EXERCISE DIRECTIONS: Copy out each of the entries below word for word, keeping every line unchanged and in its original order.

Top of EXERCISE INPUT

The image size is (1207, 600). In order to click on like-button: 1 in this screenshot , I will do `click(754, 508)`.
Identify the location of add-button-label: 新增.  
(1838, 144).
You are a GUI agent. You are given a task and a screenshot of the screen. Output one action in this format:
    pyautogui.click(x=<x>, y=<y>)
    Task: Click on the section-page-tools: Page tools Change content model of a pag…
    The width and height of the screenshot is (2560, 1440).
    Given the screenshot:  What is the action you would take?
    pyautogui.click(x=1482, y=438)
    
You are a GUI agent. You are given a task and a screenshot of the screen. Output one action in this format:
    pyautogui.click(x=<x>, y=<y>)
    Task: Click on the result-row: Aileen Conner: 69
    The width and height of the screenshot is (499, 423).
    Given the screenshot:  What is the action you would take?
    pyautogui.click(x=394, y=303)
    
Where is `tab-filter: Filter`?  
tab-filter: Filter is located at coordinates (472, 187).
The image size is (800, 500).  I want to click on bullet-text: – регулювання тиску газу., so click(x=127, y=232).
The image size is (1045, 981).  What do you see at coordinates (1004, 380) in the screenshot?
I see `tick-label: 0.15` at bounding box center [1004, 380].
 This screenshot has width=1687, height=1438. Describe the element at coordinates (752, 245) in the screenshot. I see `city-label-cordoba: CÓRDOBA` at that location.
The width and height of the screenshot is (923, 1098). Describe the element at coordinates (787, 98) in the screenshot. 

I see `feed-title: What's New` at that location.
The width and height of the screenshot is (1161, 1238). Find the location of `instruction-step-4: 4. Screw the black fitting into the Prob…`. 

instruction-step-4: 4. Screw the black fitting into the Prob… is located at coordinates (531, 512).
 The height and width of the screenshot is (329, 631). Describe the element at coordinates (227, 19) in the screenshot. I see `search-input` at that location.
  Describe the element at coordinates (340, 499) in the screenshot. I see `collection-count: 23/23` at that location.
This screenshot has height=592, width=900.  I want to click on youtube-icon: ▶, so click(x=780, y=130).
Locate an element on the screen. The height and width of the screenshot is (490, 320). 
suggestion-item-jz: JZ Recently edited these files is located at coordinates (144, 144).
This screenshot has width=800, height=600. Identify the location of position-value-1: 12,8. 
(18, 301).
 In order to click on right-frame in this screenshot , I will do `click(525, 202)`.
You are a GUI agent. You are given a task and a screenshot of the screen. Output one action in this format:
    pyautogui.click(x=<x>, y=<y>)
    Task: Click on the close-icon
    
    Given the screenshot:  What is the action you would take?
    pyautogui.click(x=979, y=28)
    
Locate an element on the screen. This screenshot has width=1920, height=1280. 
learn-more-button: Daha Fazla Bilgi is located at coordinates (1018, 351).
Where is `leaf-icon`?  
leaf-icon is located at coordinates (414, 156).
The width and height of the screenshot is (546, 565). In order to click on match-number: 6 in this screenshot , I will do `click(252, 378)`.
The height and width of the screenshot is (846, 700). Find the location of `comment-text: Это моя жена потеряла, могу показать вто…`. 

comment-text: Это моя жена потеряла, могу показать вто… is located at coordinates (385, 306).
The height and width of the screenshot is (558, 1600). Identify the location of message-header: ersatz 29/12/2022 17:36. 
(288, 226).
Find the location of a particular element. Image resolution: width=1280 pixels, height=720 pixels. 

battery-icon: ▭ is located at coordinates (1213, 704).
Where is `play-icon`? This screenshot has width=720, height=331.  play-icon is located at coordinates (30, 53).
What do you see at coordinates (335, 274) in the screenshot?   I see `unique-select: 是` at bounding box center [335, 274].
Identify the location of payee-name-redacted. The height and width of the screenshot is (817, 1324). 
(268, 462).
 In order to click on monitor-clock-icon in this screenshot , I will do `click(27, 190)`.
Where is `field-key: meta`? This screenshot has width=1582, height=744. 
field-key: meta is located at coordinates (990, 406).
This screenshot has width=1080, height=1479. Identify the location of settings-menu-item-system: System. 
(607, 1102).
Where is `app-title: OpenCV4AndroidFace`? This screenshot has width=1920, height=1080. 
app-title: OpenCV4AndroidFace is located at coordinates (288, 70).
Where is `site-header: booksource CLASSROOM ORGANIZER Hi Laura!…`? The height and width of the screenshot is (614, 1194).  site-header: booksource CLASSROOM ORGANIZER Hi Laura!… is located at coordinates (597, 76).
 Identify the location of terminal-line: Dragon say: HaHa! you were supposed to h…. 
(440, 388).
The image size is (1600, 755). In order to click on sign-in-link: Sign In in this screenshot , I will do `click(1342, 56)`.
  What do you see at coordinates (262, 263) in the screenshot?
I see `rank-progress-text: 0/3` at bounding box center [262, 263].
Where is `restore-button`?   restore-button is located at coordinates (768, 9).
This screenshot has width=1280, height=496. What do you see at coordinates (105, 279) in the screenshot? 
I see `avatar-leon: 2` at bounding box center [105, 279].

Bottom of EXERCISE INPUT

TASK ANSWER:
The image size is (1207, 600). In order to click on like-button: 1 in this screenshot , I will do `click(754, 508)`.
Identify the location of add-button-label: 新增.  
(1838, 144).
You are a GUI agent. You are given a task and a screenshot of the screen. Output one action in this format:
    pyautogui.click(x=<x>, y=<y>)
    Task: Click on the section-page-tools: Page tools Change content model of a pag…
    The width and height of the screenshot is (2560, 1440).
    Given the screenshot:  What is the action you would take?
    pyautogui.click(x=1482, y=438)
    
You are a GUI agent. You are given a task and a screenshot of the screen. Output one action in this format:
    pyautogui.click(x=<x>, y=<y>)
    Task: Click on the result-row: Aileen Conner: 69
    The width and height of the screenshot is (499, 423).
    Given the screenshot:  What is the action you would take?
    pyautogui.click(x=394, y=303)
    
Where is `tab-filter: Filter`?  
tab-filter: Filter is located at coordinates (472, 187).
The image size is (800, 500).  I want to click on bullet-text: – регулювання тиску газу., so click(x=127, y=232).
The image size is (1045, 981).  What do you see at coordinates (1004, 380) in the screenshot?
I see `tick-label: 0.15` at bounding box center [1004, 380].
 This screenshot has width=1687, height=1438. Describe the element at coordinates (752, 245) in the screenshot. I see `city-label-cordoba: CÓRDOBA` at that location.
The width and height of the screenshot is (923, 1098). Describe the element at coordinates (787, 98) in the screenshot. 

I see `feed-title: What's New` at that location.
The width and height of the screenshot is (1161, 1238). Find the location of `instruction-step-4: 4. Screw the black fitting into the Prob…`. 

instruction-step-4: 4. Screw the black fitting into the Prob… is located at coordinates (531, 512).
 The height and width of the screenshot is (329, 631). Describe the element at coordinates (227, 19) in the screenshot. I see `search-input` at that location.
  Describe the element at coordinates (340, 499) in the screenshot. I see `collection-count: 23/23` at that location.
This screenshot has height=592, width=900.  I want to click on youtube-icon: ▶, so click(x=780, y=130).
Locate an element on the screen. The height and width of the screenshot is (490, 320). 
suggestion-item-jz: JZ Recently edited these files is located at coordinates (144, 144).
This screenshot has width=800, height=600. Identify the location of position-value-1: 12,8. 
(18, 301).
 In order to click on right-frame in this screenshot , I will do `click(525, 202)`.
You are a GUI agent. You are given a task and a screenshot of the screen. Output one action in this format:
    pyautogui.click(x=<x>, y=<y>)
    Task: Click on the close-icon
    
    Given the screenshot:  What is the action you would take?
    pyautogui.click(x=979, y=28)
    
Locate an element on the screen. This screenshot has width=1920, height=1280. 
learn-more-button: Daha Fazla Bilgi is located at coordinates (1018, 351).
Where is `leaf-icon`?  
leaf-icon is located at coordinates (414, 156).
The width and height of the screenshot is (546, 565). In order to click on match-number: 6 in this screenshot , I will do `click(252, 378)`.
The height and width of the screenshot is (846, 700). Find the location of `comment-text: Это моя жена потеряла, могу показать вто…`. 

comment-text: Это моя жена потеряла, могу показать вто… is located at coordinates (385, 306).
The height and width of the screenshot is (558, 1600). Identify the location of message-header: ersatz 29/12/2022 17:36. 
(288, 226).
Find the location of a particular element. Image resolution: width=1280 pixels, height=720 pixels. 

battery-icon: ▭ is located at coordinates (1213, 704).
Where is `play-icon`? This screenshot has width=720, height=331.  play-icon is located at coordinates (30, 53).
What do you see at coordinates (335, 274) in the screenshot?   I see `unique-select: 是` at bounding box center [335, 274].
Identify the location of payee-name-redacted. The height and width of the screenshot is (817, 1324). 
(268, 462).
 In order to click on monitor-clock-icon in this screenshot , I will do `click(27, 190)`.
Where is `field-key: meta`? This screenshot has width=1582, height=744. 
field-key: meta is located at coordinates (990, 406).
This screenshot has width=1080, height=1479. Identify the location of settings-menu-item-system: System. 
(607, 1102).
Where is `app-title: OpenCV4AndroidFace`? This screenshot has width=1920, height=1080. 
app-title: OpenCV4AndroidFace is located at coordinates (288, 70).
Where is `site-header: booksource CLASSROOM ORGANIZER Hi Laura!…`? The height and width of the screenshot is (614, 1194).  site-header: booksource CLASSROOM ORGANIZER Hi Laura!… is located at coordinates (597, 76).
 Identify the location of terminal-line: Dragon say: HaHa! you were supposed to h…. 
(440, 388).
The image size is (1600, 755). In order to click on sign-in-link: Sign In in this screenshot , I will do `click(1342, 56)`.
  What do you see at coordinates (262, 263) in the screenshot?
I see `rank-progress-text: 0/3` at bounding box center [262, 263].
Where is `restore-button`?   restore-button is located at coordinates (768, 9).
This screenshot has width=1280, height=496. What do you see at coordinates (105, 279) in the screenshot? 
I see `avatar-leon: 2` at bounding box center [105, 279].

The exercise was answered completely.